Email Archiving

Why archive emails off-site?

The rationale for archiving emails is based on a number of fundamental principles. The reason for doing so off-site is not always so clear. Let's run through a few of the guiding principles here and see if we can convince you that "cloud is good" for this type of application. First of all why archive at all?

More and more business is being transacted via email and other electronic means. Whilst many of the Web 2.0 applications bypass email, it is nearly always the case that an email is sent as confirmation of an action to register or following a transaction.

This helps to ensure that the rightful owner of the transaction is notified of an event thus helping avoid ongoing fraudulent activities. Web 2.0 aside, emails are sent instead of letters, contract Terms and Conditions are sent as attachments to emails, orders are sent as pdf files containing customer signatures. Virtually every transaction that used to be paper based is now electronic. What do we traditionally do with paper based transactions? Store them in a filing cabinet. Why? Because, over many, many years of business transactions it’s always been the case that such material may be required for audit purposes, for checking to see what went wrong, to identify incorrectly specified requirements, to use as evidence in the event of litigation and so on.

What do we do with emails today?

What do we do with emails? Well, er, we leave them sitting in our Inbox until it gets filled up and we need to make room for some more emails so we probably delete them. At best we may print them (not very green friendly) or archive them in our own folders which we assume get backed up by the IT team, don’t they?

Okay, this is worst case scenario stuff but we’d take a few bets that anyone reading the last sentence is smiling (or grimacing) because they recognise the issue. So why do we need to archive emails?

  • eDiscovery
  • Compliance with regulations and auditors
  • Storage Management
  • Knowledge Management
  • Disaster Recovery and Business Continuity

eDiscovery is when someone needs to trace information sources for a business or legal reason. There may be a review of an account going on or possibly a court case to provide evidence to. Whatever the reason, and there could be many, we need to get at related information in the form of emails. What we’d rather not do is pull archived emails from tapes.

Compliance is a relatively easy one to understand although not every industry is governed by strict regulatory guidelines such as those that the FSA impose upon organisations in the UK dealing with finances. However, the Freedom of Information Act and the Data Protection Act both create a need to have access to information about people and transactions. For example Taxation affairs and information about Health and Safety need to be kept for several years in case of future incidents. So it’s very difficult to know if you are compliant with all of the regulations out there or not. To be on the safe side email archiving will give a great deal of assurance that you will comply.

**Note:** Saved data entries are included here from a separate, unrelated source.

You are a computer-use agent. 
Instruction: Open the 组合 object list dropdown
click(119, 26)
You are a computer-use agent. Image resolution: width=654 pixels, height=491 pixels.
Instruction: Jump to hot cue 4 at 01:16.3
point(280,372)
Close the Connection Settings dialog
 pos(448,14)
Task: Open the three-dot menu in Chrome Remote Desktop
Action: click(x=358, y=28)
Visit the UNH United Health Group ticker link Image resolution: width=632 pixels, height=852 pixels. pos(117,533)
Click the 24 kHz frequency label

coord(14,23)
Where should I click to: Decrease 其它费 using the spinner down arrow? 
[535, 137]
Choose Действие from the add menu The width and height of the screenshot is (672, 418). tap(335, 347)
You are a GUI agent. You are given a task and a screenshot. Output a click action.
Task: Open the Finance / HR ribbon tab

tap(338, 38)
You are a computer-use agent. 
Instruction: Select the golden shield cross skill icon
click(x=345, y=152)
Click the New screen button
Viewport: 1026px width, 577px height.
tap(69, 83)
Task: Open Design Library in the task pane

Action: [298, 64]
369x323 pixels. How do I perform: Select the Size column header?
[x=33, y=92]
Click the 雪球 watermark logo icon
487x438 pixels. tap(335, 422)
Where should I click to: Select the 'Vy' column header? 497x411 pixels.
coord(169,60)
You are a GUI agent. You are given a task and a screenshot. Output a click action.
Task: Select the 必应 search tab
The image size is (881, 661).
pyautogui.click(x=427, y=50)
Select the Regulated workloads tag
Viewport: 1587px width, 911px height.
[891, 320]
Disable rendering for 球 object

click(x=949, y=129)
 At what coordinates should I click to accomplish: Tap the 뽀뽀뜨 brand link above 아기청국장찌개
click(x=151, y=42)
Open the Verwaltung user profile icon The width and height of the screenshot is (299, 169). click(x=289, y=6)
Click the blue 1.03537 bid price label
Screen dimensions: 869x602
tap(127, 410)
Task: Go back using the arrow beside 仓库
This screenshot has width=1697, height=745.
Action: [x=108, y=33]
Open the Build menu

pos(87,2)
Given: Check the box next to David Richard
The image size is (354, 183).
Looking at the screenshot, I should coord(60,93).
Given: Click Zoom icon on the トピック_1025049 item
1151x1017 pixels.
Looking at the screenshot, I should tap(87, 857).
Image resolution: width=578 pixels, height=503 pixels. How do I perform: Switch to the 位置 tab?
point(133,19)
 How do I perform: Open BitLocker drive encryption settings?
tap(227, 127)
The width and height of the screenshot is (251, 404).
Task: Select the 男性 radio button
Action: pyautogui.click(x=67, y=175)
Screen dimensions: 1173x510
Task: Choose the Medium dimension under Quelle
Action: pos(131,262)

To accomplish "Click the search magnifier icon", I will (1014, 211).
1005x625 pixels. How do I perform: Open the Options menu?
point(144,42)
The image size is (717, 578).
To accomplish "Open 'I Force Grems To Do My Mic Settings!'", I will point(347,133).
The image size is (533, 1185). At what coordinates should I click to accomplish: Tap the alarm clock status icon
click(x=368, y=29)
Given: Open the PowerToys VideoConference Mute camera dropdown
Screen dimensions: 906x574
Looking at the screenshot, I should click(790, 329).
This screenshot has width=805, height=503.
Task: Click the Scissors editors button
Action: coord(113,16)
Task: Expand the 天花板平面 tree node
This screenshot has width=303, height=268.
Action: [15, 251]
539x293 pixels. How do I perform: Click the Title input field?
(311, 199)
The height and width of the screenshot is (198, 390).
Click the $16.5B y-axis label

All this archiving requires considerable amounts of storage which will, predictably, grow and grow. Most archiving needs to be kept for a minimum of 5 years, more likely 7, 10 or 15 depending which industry you service. Looking after this much data year on year can be quite a struggle. It also needs replicating as you can’t afford to keep it in just one place.

This brings us nicely onto DR and BC. All data needs a copy somewhere, preferably off-site and on-line to make it as easy as possible to recover from simple or catastrophic data loss. Well managed data centres that are secure and available from anywhere, with their own backup and replication systems, take away the major headache of doing all this work in-house.

One last point. If the archive is on-line it also means that we can have user self-service. A bit like when we forget one of the myriad of passwords on a web site that we hardly ever use, we can request an automatically generated email to allow us to choose a new password.

In the same way, email archives are there for the user to recover or find an old or lost email when they need it, so it’s not always the case that it’s because we have a crisis on our hands.

Allowing the user to have read-only access to his or her archived emails saves a huge drag on IT resources that would otherwise have to go find the tapes of the backup, recover them to a disk file, search through and provide the user with what they wanted. It can all be done by the user.

The case for archiving “in-the-cloud”

Most of the above points are why we need to archive, but what is the added attraction of doing so off-site and with a 3rd party? Some of the rationale has already been mentioned such as disaster recovery and business continuity but there are many other good reasons.

A quality service provider will be Security Classified. In other words they will have demonstrated and continue to demonstrate their adherence to some stringent data protection and security standards. How many organisations looking after their own archives will have such high standards? Putting the archive in-the-cloud means far less management from an IT perspective.

There are no servers to secure, to update, to maintain, to backup, to replicate, to renew. It’s all done for you as a service. You don’t have to be sitting inside your network to get at the archive (unless you wish to force this) so for external auditors or travelling executives, it’s easy to get at the information.

The external provider is also unattached to the data therefore does not have a reason for trying to subvert the archive. Not always the case for an in-house solution which is being managed by employees of the company who themselves could have something to hide. Again, worst case scenario but we know it has happened.

Is it cost effective?

There are several papers that deal with the return on investment of this form of archiving and whilst we’re not putting an example here, it’s plain to see that the cost involved of setting up an internal, in-house system, maintaining it, managing it and ensuring its integrity will be considerable. The cost of paying for this service will generally be much cheaper in the mid to long term.